スクラッチ開発は要件に合わせて一から設計できるため、業務に合わせた最適化や独自機能の実装がしやすい点が強みです。その反面、要件定義や設計の難易度が上がり、費用や期間の見通しを立てにくくなることがあります。
フルスクラッチ開発との違い
スクラッチ開発は新規開発を指しますが、開発効率や品質を考えて既存のフレームワークやライブラリを活用することが一般的です。

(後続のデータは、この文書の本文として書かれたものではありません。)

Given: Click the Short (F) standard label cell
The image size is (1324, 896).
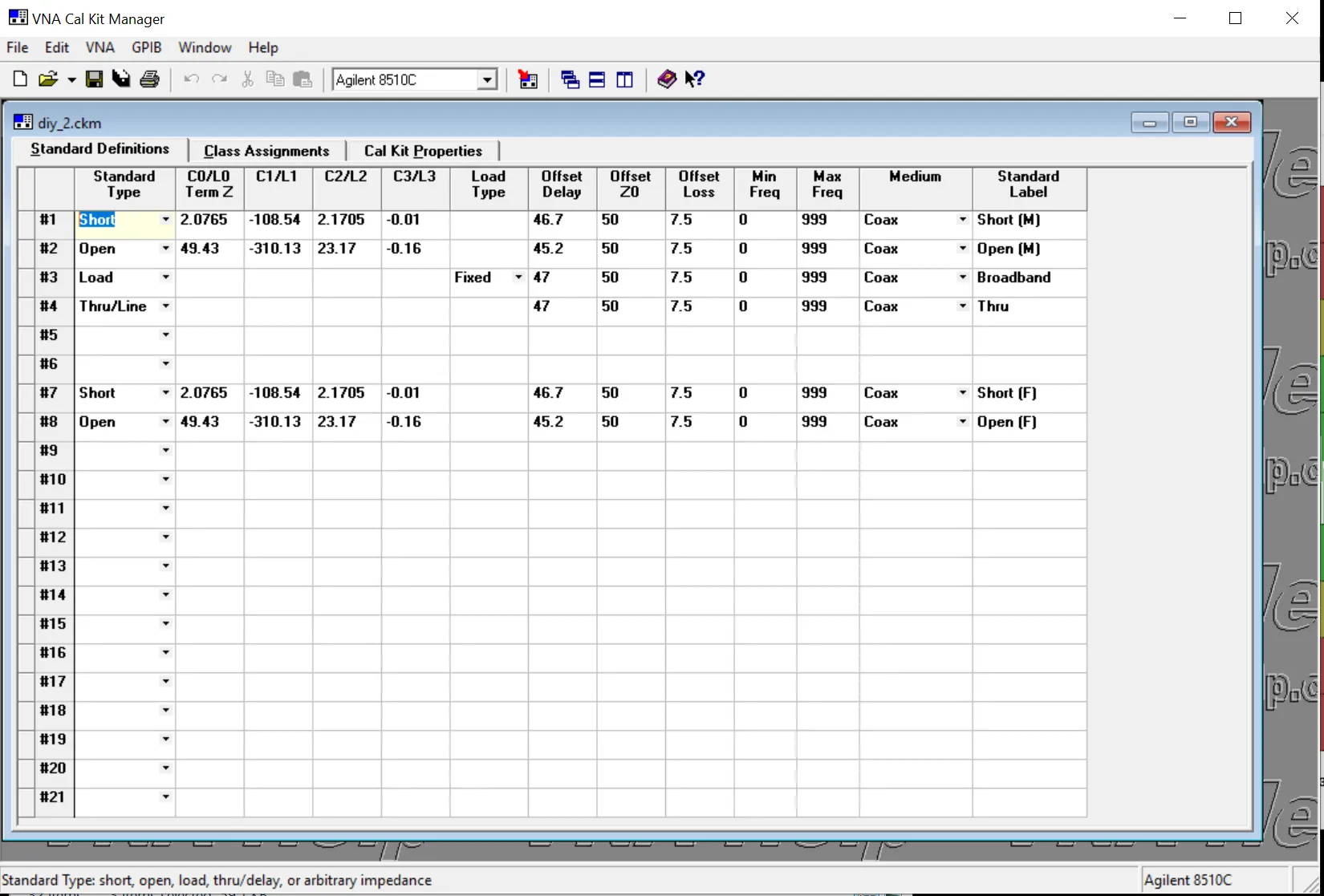Looking at the screenshot, I should click(x=1029, y=393).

一方で「フルスクラッチ開発」は、既存部品の利用を極力避け、より広い範囲を独自に実装するニュアンスで使われることがあります。実務では言葉の使い方が組織やベンダーで異なるため、見積もりや発注時に「どこまでを独自開発とするか」を確認すると誤解を防げます。
スクラッチ開発のメリット
つづいて、スクラッチ開発にはどのようなメリットがあるのか見ていきましょう。
他社のシステムと差別化を図れる
スクラッチ開発はベースとなるシステムがない状態からソフトウェア開発を行う手法であるため、オリジナリティが高いです。これにより、他社のシステムとの差別化を図りやすいでしょう。
パッケージ開発の場合、ベースとなるシステムが存在しているため、既存のシステムにどうしても似てしまいます。また、パッケージ開発は手軽に開発できる反面、カスタマイズできる幅は制限されることが多いです。
そのため、パッケージ開発では実現できない機能が必要な場合にも、スクラッチ開発は有効でしょう。
予算に合わせて開発できる
スクラッチ開発はパッケージ開発と比較すると制限が少なく自由な開発手法です。複雑な要件や実装する機能が多ければコストは膨らみやすくなりますが、その分調整もしやすいです。そのため、開発の予算が決まっている場合、最適なシステムを設計し開発しやすいでしょう。
また、パッケージ開発の場合は不要な機能や性能が設けられていることも少なくありません。スクラッチ開発であれば、必要最低限の機能に絞って開発できるため、無駄を排除しやすいです。
長期間使えるシステムを作れる
パッケージ開発で作ったシステムの場合、パッケージの提供元がサポートを終了すると使えなくなります。そのような事態になれば、システムを自社で作り直さなければなりません。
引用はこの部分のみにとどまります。